### Material for this task
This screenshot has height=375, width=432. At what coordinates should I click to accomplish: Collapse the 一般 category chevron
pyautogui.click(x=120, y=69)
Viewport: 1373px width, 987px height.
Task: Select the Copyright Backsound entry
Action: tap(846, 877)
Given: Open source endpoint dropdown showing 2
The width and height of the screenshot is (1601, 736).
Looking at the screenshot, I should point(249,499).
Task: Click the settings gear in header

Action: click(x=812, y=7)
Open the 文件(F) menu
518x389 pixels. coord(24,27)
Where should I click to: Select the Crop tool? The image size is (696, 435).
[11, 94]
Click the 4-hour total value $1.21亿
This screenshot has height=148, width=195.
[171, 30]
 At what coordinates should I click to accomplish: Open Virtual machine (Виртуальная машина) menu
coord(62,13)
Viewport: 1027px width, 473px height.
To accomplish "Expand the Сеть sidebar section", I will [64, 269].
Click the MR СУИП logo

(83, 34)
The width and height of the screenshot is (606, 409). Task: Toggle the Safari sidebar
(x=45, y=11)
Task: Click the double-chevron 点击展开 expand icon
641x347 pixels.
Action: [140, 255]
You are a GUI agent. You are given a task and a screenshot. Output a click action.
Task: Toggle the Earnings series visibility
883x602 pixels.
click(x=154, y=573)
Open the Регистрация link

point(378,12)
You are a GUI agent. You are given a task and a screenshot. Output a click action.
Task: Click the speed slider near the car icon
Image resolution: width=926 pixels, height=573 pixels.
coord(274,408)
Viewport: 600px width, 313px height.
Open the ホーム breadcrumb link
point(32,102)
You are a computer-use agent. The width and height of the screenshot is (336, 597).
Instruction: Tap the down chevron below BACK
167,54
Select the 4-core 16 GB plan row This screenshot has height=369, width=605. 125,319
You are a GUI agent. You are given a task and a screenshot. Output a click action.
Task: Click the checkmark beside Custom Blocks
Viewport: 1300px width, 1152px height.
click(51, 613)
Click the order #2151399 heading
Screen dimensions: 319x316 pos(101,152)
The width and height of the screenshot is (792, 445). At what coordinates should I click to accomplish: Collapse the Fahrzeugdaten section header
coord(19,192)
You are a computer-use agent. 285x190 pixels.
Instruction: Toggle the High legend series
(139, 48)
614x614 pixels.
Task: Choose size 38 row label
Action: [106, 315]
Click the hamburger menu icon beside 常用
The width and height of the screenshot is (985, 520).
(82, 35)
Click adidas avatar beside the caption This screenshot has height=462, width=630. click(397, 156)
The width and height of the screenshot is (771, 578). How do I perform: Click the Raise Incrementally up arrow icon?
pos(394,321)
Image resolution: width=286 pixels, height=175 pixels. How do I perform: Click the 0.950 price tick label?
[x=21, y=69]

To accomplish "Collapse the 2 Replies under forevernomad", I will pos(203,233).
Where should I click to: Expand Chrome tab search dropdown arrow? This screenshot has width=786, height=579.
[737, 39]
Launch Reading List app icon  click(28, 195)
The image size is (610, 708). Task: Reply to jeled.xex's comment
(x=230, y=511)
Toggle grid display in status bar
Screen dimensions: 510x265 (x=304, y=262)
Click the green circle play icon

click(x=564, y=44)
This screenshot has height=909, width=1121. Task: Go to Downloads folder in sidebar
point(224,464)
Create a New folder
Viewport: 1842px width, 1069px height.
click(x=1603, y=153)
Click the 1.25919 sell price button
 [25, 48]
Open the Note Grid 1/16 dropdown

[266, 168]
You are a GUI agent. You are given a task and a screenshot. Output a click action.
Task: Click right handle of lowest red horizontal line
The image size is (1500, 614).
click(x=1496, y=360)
######
Problem description
Which lines in the material contain the word "folder"? Gather all of them and copy each line in full.

Written reply
This screenshot has height=909, width=1121. Task: Go to Downloads folder in sidebar
Create a New folder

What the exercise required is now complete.